I mean, we all know why; under the Constellation conops Orion would launch on Ares I, the Altair lander and EDS would launch on Ares V, they'd dock in Earth orbit and the whole stack would do a TLI burn directly to LLO.  Orion was always part of a distributed lift program, but the parts that would make it useful were cancelled.  SLS can't do distributed lift; we can't build the boosters quickly enough or cheaply enough.  We can build one unit every 2 years at > $4 bn a pop.  That's not sustainable or useful. 

Fortunately Starship is almost flying, which will add significant lift capability for not that much money.  We could likely design a much simpler mission architecture around Starship. 

But we spent all this time and money on Orion, so we're going to use it, even though it drives this complicated architecture.  We're designing the mission around the equipment, not the other way around, and we're doing it because of the sunk cost fallacy.  That's something that everyone really needs to understand. 

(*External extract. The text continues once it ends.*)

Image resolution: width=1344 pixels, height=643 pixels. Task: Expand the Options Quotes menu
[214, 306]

But Destin rightly points out that's all spilt milk under the bridge; this is the architecture going forward, so we have to make it work.  But to make it work we have to be honest and clear-eyed about the effort it's going to take and communicate that information clearly and completely to all stakeholders, and so far we haven't done either of those things. 

sts60:
“ Fortunately Starship is almost flying,”

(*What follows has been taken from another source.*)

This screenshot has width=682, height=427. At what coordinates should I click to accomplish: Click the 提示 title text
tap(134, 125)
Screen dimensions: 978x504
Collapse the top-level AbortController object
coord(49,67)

We’ll see.  Artemis has had a successful flight with the crew vehicle operating autonomously for two weeks including lunar orbit and reentry.  The system, including the entire ground segment from prelaunch to recovery, can plausibly support the manned mission planned for on the order of a year from now.  Flight hardware for the next three missions is in various stages of readiness.

Starship has exploded twice without achieving orbit, let alone demonstrating the operational reliability of the crew vehicle. 

I’m not saying that the rapid cycle approach isn’t a valid one, given the right context and the recognition it generally takes longer than expected (which is not unique to that approach).  It worked for Falcon 9/Heavy.  I’m not declaring it won’t eventually work for Starship.  Nor am I giving a pass to the economics of the Artemis program (which I worked on before it was thus labeled).  I’m just saying that “almost flying” is doing a lot of work here.

For calibration, back when Musk was touting the original Falcon (and back before I knew what an execrable excuse for a man he is), I thought that it would take longer than he thought, but it would work.  It did, and it did.  I think the same outcomes are plausible here.

bknight:

--- Quote from: sts60 on December 11, 2023, 10:00:46 PM ---“ Fortunately Starship is almost flying,”

We’ll see.  Artemis has had a successful flight with the crew vehicle operating autonomously for two weeks including lunar orbit and reentry.  The system, including the entire ground segment from prelaunch to recovery, can plausibly support the manned mission planned for on the order of a year from now.  Flight hardware for the next three missions is in various stages of readiness.

Starship has exploded twice without achieving orbit, let alone demonstrating the operational reliability of the crew vehicle. 

I’m not saying that the rapid cycle approach isn’t a valid one, given the right context and the recognition it generally takes longer than expected (which is not unique to that approach).  It worked for Falcon 9/Heavy.  I’m not declaring it won’t eventually work for Starship.  Nor am I giving a pass to the economics of the Artemis program (which I worked on before it was thus labeled).  I’m just saying that “almost flying” is doing a lot of work here.

For calibration, back when Musk was touting the original Falcon (and back before I knew what an execrable excuse for a man he is), I thought that it would take longer than he thought, but it would work.  It did, and it did.  I think the same outcomes are plausible here.

--- End quote ---
sts60 I have a question for you concerning the Orion capsule since you worked around the project.  I have searched unsuccessfully on the makeup of the Orion "skin".  I know from an old BobB web site that Apollo had various stainless steel, aluminum and some low-density material.
https://web.archive.org/web/20170821064300/https://www.braeunig.us/apollo/VABraddose.htm
Do you or anyone else have any information of the makeup of the Orion capsule?